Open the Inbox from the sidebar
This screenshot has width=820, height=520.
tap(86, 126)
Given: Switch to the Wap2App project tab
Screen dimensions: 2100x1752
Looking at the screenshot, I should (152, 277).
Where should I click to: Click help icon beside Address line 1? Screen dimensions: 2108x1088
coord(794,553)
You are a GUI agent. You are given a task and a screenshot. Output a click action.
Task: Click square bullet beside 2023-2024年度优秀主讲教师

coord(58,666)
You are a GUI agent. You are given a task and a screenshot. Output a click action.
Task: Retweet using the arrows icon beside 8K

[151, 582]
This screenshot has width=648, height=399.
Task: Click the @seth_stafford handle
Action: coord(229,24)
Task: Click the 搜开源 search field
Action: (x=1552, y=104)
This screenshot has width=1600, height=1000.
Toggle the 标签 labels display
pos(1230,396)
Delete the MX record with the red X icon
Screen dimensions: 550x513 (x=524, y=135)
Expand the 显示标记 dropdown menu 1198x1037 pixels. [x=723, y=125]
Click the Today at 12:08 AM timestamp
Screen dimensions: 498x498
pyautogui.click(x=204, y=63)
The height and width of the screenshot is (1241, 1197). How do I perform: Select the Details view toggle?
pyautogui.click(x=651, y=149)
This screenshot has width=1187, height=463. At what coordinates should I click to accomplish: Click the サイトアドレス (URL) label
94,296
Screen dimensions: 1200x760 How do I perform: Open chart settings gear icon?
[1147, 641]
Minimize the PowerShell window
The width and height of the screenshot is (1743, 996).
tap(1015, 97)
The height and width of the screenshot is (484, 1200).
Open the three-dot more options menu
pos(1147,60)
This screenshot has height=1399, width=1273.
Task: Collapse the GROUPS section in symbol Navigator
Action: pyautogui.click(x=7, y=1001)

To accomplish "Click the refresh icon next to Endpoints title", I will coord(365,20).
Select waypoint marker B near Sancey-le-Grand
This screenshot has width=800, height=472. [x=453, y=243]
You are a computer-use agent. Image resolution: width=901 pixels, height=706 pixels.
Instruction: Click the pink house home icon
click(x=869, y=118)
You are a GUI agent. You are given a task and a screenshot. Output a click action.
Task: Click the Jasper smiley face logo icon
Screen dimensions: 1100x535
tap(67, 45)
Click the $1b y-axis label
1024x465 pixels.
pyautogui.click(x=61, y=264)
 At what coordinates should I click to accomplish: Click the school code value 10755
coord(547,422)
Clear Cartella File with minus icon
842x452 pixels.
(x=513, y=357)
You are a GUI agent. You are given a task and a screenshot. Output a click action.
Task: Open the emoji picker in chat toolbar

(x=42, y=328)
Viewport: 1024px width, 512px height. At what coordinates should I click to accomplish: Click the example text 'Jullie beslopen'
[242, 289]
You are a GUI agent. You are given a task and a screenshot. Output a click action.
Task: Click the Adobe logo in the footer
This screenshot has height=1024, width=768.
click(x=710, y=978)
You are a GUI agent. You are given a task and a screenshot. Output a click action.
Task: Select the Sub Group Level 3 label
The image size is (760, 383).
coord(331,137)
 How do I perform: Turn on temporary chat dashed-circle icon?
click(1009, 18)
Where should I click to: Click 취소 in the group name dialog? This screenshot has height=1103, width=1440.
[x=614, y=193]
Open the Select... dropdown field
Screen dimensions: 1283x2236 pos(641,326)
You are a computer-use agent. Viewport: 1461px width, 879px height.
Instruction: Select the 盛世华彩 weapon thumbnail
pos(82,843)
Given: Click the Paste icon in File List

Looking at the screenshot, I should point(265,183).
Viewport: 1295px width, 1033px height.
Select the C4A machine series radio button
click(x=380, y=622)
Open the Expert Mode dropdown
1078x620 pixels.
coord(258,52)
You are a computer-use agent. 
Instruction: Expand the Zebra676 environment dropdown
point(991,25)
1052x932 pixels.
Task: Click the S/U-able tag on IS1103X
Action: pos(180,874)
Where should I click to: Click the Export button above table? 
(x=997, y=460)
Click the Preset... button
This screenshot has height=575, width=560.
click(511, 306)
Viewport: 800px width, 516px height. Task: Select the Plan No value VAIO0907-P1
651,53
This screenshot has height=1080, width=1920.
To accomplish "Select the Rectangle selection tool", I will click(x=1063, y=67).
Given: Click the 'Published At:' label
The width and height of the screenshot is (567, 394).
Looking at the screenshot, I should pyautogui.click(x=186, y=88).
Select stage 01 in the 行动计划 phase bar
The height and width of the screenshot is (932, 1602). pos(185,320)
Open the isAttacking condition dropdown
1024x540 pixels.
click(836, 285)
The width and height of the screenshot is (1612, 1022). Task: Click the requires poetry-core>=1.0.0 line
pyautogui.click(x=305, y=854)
☆ ☆ ☆ ☆ ☆
◆ Written request ◆
Copy out every line of the items above unchanged, from the first to the last.

◆ Solution to this task ◆
Open the Inbox from the sidebar
This screenshot has width=820, height=520.
tap(86, 126)
Given: Switch to the Wap2App project tab
Screen dimensions: 2100x1752
Looking at the screenshot, I should (152, 277).
Where should I click to: Click help icon beside Address line 1? Screen dimensions: 2108x1088
coord(794,553)
You are a GUI agent. You are given a task and a screenshot. Output a click action.
Task: Click square bullet beside 2023-2024年度优秀主讲教师

coord(58,666)
You are a GUI agent. You are given a task and a screenshot. Output a click action.
Task: Retweet using the arrows icon beside 8K

[151, 582]
This screenshot has width=648, height=399.
Task: Click the @seth_stafford handle
Action: coord(229,24)
Task: Click the 搜开源 search field
Action: (x=1552, y=104)
This screenshot has width=1600, height=1000.
Toggle the 标签 labels display
pos(1230,396)
Delete the MX record with the red X icon
Screen dimensions: 550x513 (x=524, y=135)
Expand the 显示标记 dropdown menu 1198x1037 pixels. [x=723, y=125]
Click the Today at 12:08 AM timestamp
Screen dimensions: 498x498
pyautogui.click(x=204, y=63)
The height and width of the screenshot is (1241, 1197). How do I perform: Select the Details view toggle?
pyautogui.click(x=651, y=149)
This screenshot has width=1187, height=463. At what coordinates should I click to accomplish: Click the サイトアドレス (URL) label
94,296
Screen dimensions: 1200x760 How do I perform: Open chart settings gear icon?
[1147, 641]
Minimize the PowerShell window
The width and height of the screenshot is (1743, 996).
tap(1015, 97)
The height and width of the screenshot is (484, 1200).
Open the three-dot more options menu
pos(1147,60)
This screenshot has height=1399, width=1273.
Task: Collapse the GROUPS section in symbol Navigator
Action: pyautogui.click(x=7, y=1001)

To accomplish "Click the refresh icon next to Endpoints title", I will coord(365,20).
Select waypoint marker B near Sancey-le-Grand
This screenshot has width=800, height=472. [x=453, y=243]
You are a computer-use agent. Image resolution: width=901 pixels, height=706 pixels.
Instruction: Click the pink house home icon
click(x=869, y=118)
You are a GUI agent. You are given a task and a screenshot. Output a click action.
Task: Click the Jasper smiley face logo icon
Screen dimensions: 1100x535
tap(67, 45)
Click the $1b y-axis label
1024x465 pixels.
pyautogui.click(x=61, y=264)
 At what coordinates should I click to accomplish: Click the school code value 10755
coord(547,422)
Clear Cartella File with minus icon
842x452 pixels.
(x=513, y=357)
You are a GUI agent. You are given a task and a screenshot. Output a click action.
Task: Open the emoji picker in chat toolbar

(x=42, y=328)
Viewport: 1024px width, 512px height. At what coordinates should I click to accomplish: Click the example text 'Jullie beslopen'
[242, 289]
You are a GUI agent. You are given a task and a screenshot. Output a click action.
Task: Click the Adobe logo in the footer
This screenshot has height=1024, width=768.
click(x=710, y=978)
You are a GUI agent. You are given a task and a screenshot. Output a click action.
Task: Select the Sub Group Level 3 label
The image size is (760, 383).
coord(331,137)
 How do I perform: Turn on temporary chat dashed-circle icon?
click(1009, 18)
Where should I click to: Click 취소 in the group name dialog? This screenshot has height=1103, width=1440.
[x=614, y=193]
Open the Select... dropdown field
Screen dimensions: 1283x2236 pos(641,326)
You are a computer-use agent. Viewport: 1461px width, 879px height.
Instruction: Select the 盛世华彩 weapon thumbnail
pos(82,843)
Given: Click the Paste icon in File List

Looking at the screenshot, I should point(265,183).
Viewport: 1295px width, 1033px height.
Select the C4A machine series radio button
click(x=380, y=622)
Open the Expert Mode dropdown
1078x620 pixels.
coord(258,52)
You are a computer-use agent. 
Instruction: Expand the Zebra676 environment dropdown
point(991,25)
1052x932 pixels.
Task: Click the S/U-able tag on IS1103X
Action: pos(180,874)
Where should I click to: Click the Export button above table? 
(x=997, y=460)
Click the Preset... button
This screenshot has height=575, width=560.
click(511, 306)
Viewport: 800px width, 516px height. Task: Select the Plan No value VAIO0907-P1
651,53
This screenshot has height=1080, width=1920.
To accomplish "Select the Rectangle selection tool", I will click(x=1063, y=67).
Given: Click the 'Published At:' label
The width and height of the screenshot is (567, 394).
Looking at the screenshot, I should pyautogui.click(x=186, y=88).
Select stage 01 in the 行动计划 phase bar
The height and width of the screenshot is (932, 1602). pos(185,320)
Open the isAttacking condition dropdown
1024x540 pixels.
click(836, 285)
The width and height of the screenshot is (1612, 1022). Task: Click the requires poetry-core>=1.0.0 line
pyautogui.click(x=305, y=854)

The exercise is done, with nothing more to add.